Ghizlane Sahli: Nel mio lavoro la relazione con i rifiuti è più spirituale che ambientale. La spazzatura è davvero universale. Ogni società produce rifiuti. Questi sono gli scarti della società. Quando li utilizzo, ho sempre la sensazione che ogni oggetto avesse un’anima e una vita precedente e quando li trasformo usando la seta, ogni “alveolo” porta la sua energia, e l’accumulo di tutte le differenti energie diventa l’opera con una sua propria emozione ed energia. Per non parlare del processo di creazione che è a sua volta molto spirituale. I differenti passaggi di raccolta, lavaggio, taglio, ricamo … per realizzare le opere sono tutti molto meditativi. Lo stesso gesto è ripetuto molte, molte volte senza intellettualità.
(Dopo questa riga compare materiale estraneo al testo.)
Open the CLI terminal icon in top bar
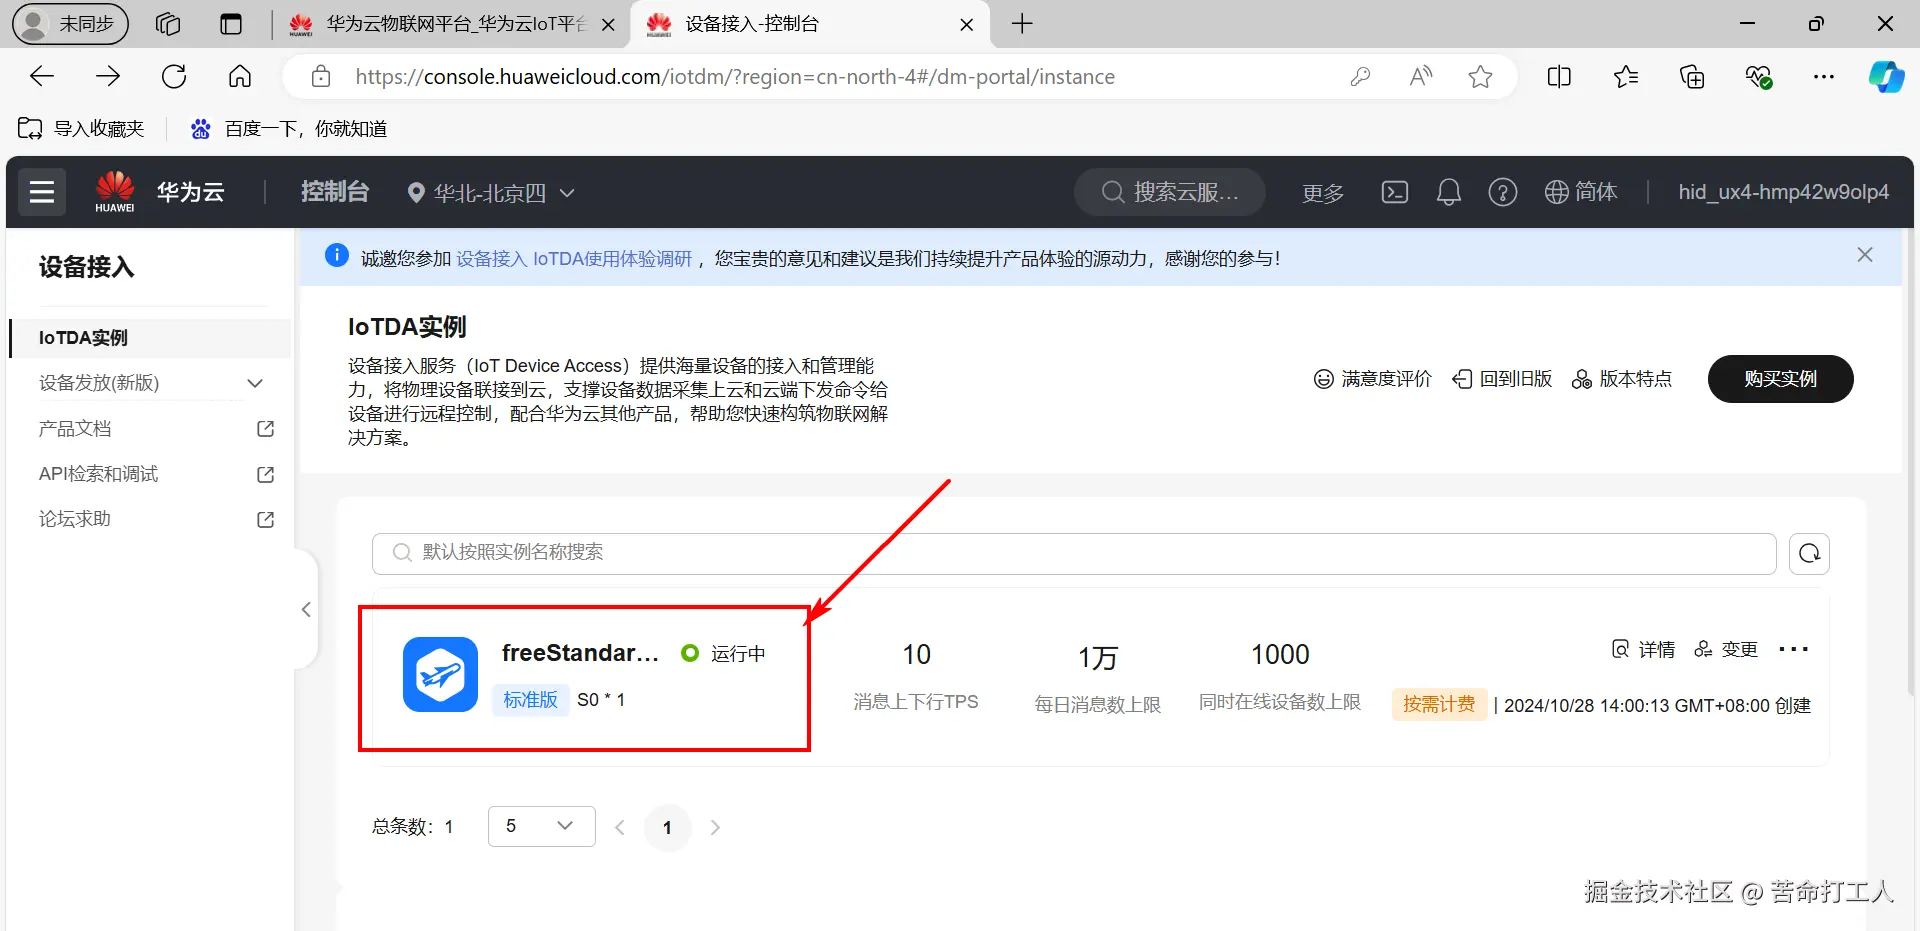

Diventa come una trance.

SpeakART: Possiamo dire che gli “Alveoli” sono la tua forma distintiva: cosa rappresentano per te e per le persone che ammirano i tuoi lavori?
Ghizlane Sahli: Posso dire cosa gli alveoli rappresentano per me, ma non cosa rappresentano per le persone che li guardano. Gli alveoli sono per me l’unità del mio lavoro. Sono realizzati con rifiuti di plastica ricoperti principalmente di seta. Ogni opera è composta da centinaia di alveoli. Sono come le cellule che creano il materiale. Si accumulano e crescono in una maniera molto organica. Per prima cosa scolpisco una forma fatta di una rete metallica dove attacco gli alveoli. Questa forma è la matrice dell’opera d’arte. È come uno scheletro.

 

Ghizlane Sahli, MOMS002, 2020
Credits: David Bloch Gallery
Courtesy: Ghizlane Sahli

 

SpeakART: Puoi dirci qualcosa riguardo il collettivo Zbel Manifesto e il tuoi contributo al suo interno?
Ghizlane Sahli: Zbel Manifesto è un collettivo di tre persone. Katia Sahli, mia sorella, un avvocato; Othman Zine, un fotografo e regista; e me. Il nostro fine è creare installazioni fatte di rifiuti. Facciamo osservazioni. Non diamo lezioni. Ci limitiamo a porre questioni sul mondo in cui stiamo vivendo.

SpeakART: Come riassumeresti la tua visione artistica in una sorta di statement?
Ghizlane Sahli: Direi che ricamo, scolpisco e disegno. Racconto la storia di un viaggio interiore e organico, trasportato da una dimensione universale. Gioco con materiali, scale e volumi, usando fili (di seta, lana, plastica o metallo) per tessere e celebrare i soggetti che mi stimolano: il corpo umano, in generale, e il corpo femminile nella sua intimità… di solito utilizzo metafore con la natura per esprimere quell’interiorità e le emozioni. Pura emozione, depurata da ogni contributo religioso, sociale, educativo o generico. Infine mi diverto molto a trasformare il materiale, esaltarlo e dargli un significato.

 

Ghizlane Sahli, Histoires de tripes
Credits: Victoria and Albert Museum
Courtesy: Ghizlane Sahli

 

SpeakART: Come consideri il contesto artistico marocchino?
Ghizlane Sahli: L’ambiente artistico del Marocco è molto ricco. È cresciuto molto in questi ultimi 20 anni. La scena giovanile è molto creativa.

SpeakART: Sei rappresentata da David Bloch Gallery in Marrakesh, ma anche da diverse gallerie europee (Primo Marella Gallery – Milano, Sulger Buel Gallery – Londra, Sakhile&Me – Francoforte): come percepisci la ricezione dell’arte contemporanea africana nel mercato europeo?
Ghizlane Sahli: negli ultimi anni, ci sono state specialmente alcune fiere come 1.54 a Londra, New York e Marrakech, AKAA a Parigi. Tutti questi nuovi musei che hanno aperto in Africa, Macaal in Marrakech, Zeit Moca a Johannesburg, Le Palais de Lomé in Lomé… tutte queste biennali all’interno del continente (Lagos, Bamako, Ouagadogou,Kinshasa, Casablanca, Marrakech…). Ci sono anche molte case d’asta interessate ad artisti africani. In questo modo, la scena africana è molto presente in Europa e altrove. Il continente africano è luogo molto ricco e multiculturale. Gli artisti hanno molto da dire, sulla loro storia, sulla loro identità, sulle loro memorie e sulla loro cultura.